Issues of Storage, Bandwidth

Posted 2010-08-18 Email Print this article Print


Since the primary software components of a user's PC is split into manageable layers, administrators can individually back up those layers and then push the layers down to endpoints to solve problems, similar to a rollback, but with a great deal more granularity and control. At first blush, it would seem that a library of CVDs would require massive amounts of storage (number of desktops multiplied by the storage used on each one) and consume copious amounts of bandwidth (constantly synchronizing endpoint files across the network) when in motion. However, Mirage addresses these issues as well by leveraging de-duplication technology, both on storage and in synchronization traffic.

With the de-duplication technology, hundreds of CVDs may only need to take the equivalent space of a few stored desktop machines. For example, if you have 500 CVDs that are running the same OS and the same applications, you would only need a single copy of the OS and application files, as well as user files that are the same across multiple CVDs. Of course, your results may vary, depending upon the level of commonality on your managed desktops.

On the bandwidth front, efficient compression and an intelligent client application that leverages bandwidth throttling will speed the synchronization process significantly. Because of this, Mirage proves to be an effective solution for remote users connecting over a WAN.
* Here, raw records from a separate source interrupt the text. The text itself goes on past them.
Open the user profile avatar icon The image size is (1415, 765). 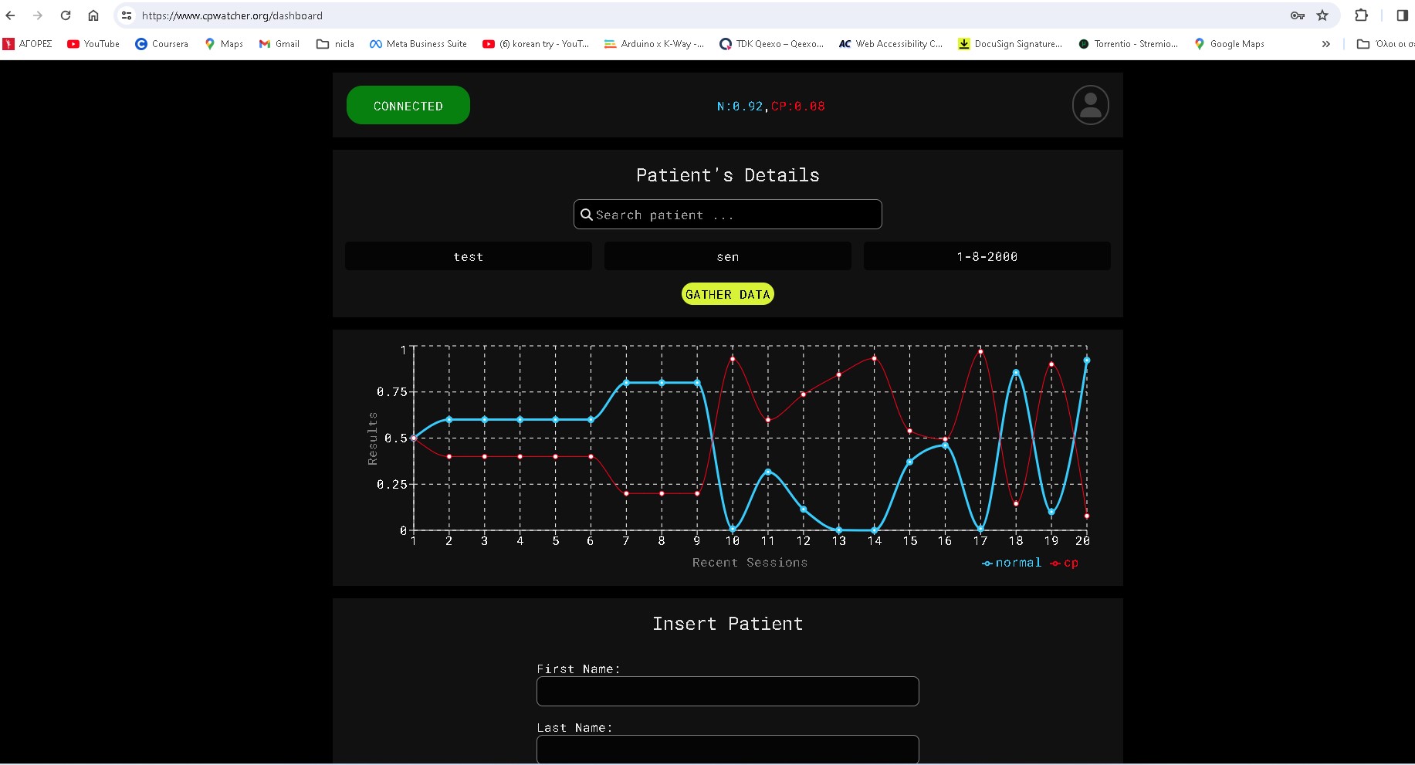pyautogui.click(x=1090, y=105)
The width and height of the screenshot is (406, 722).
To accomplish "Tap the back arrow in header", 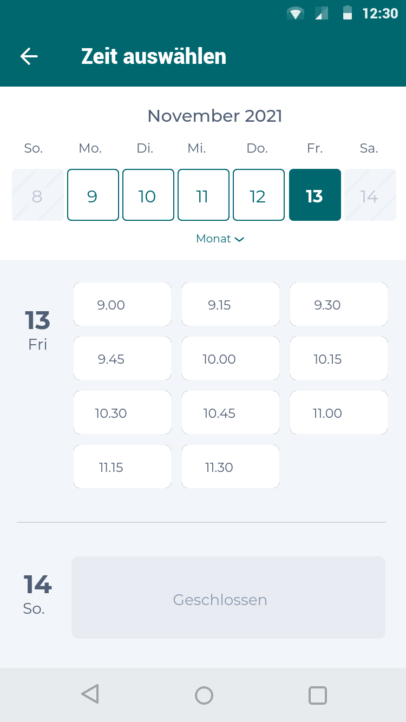I will 29,56.
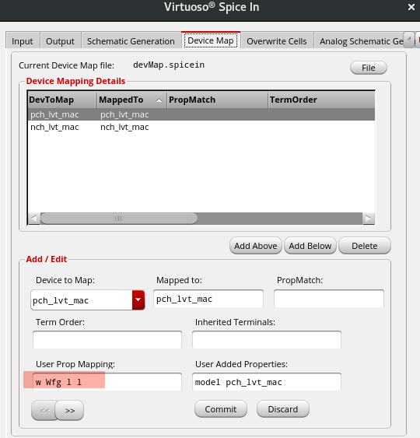Close the Virtuoso Spice In dialog

tap(411, 7)
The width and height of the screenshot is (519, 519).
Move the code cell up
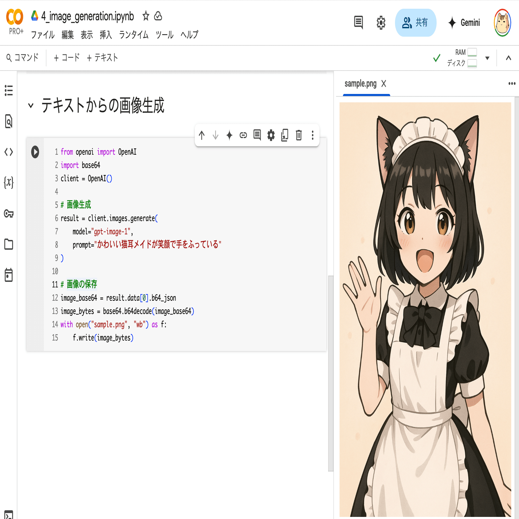[x=202, y=136]
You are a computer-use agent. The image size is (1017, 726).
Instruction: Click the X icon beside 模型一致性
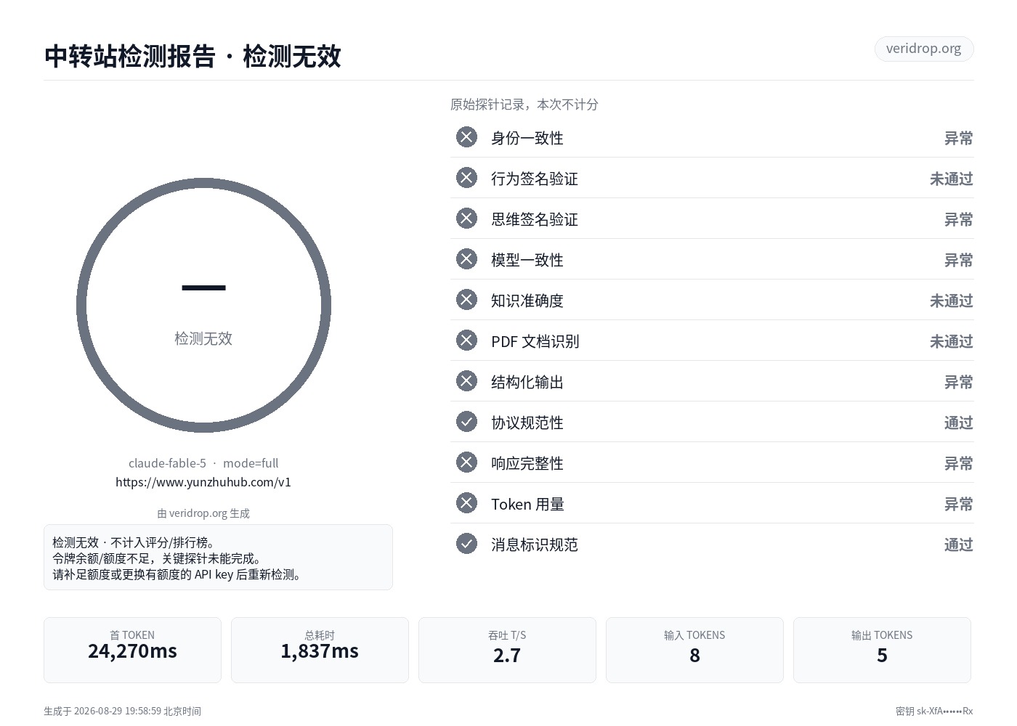pyautogui.click(x=466, y=259)
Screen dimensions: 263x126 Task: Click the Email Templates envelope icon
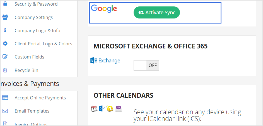(x=5, y=111)
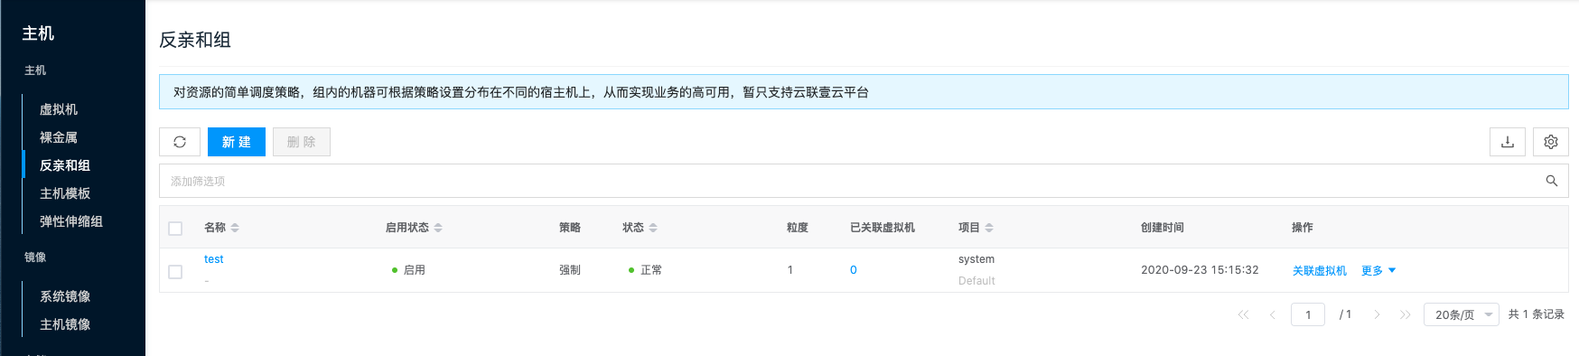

I was able to test both the de-duplication and compression technologies used, and I was impressed with the effectiveness. My six test desktop PCs collectively used about 220GB of disk space; once converted into CVDs, space needed on the network was about 35GB. Moving data over the wire from the desktops to the CVDs and back was very fast, approaching 70 percent of line speed on my 100Mbps Ethernet connections. Further speeding synchronization is how Mirage identifies files that have already been synchronized and skips those files during the synchronization process. No time (or bandwidth) is wasted by synchronizing information that the Mirage server or the desktop already has.

I found the basic deployment of Mirage was surprisingly straightforward and consisted of little more than configuring a Mirage server and deploying the client application to each endpoint. In my experience, that was much less complicated than any VDI product I tested, which required multiple components to be installed, integrated and configured.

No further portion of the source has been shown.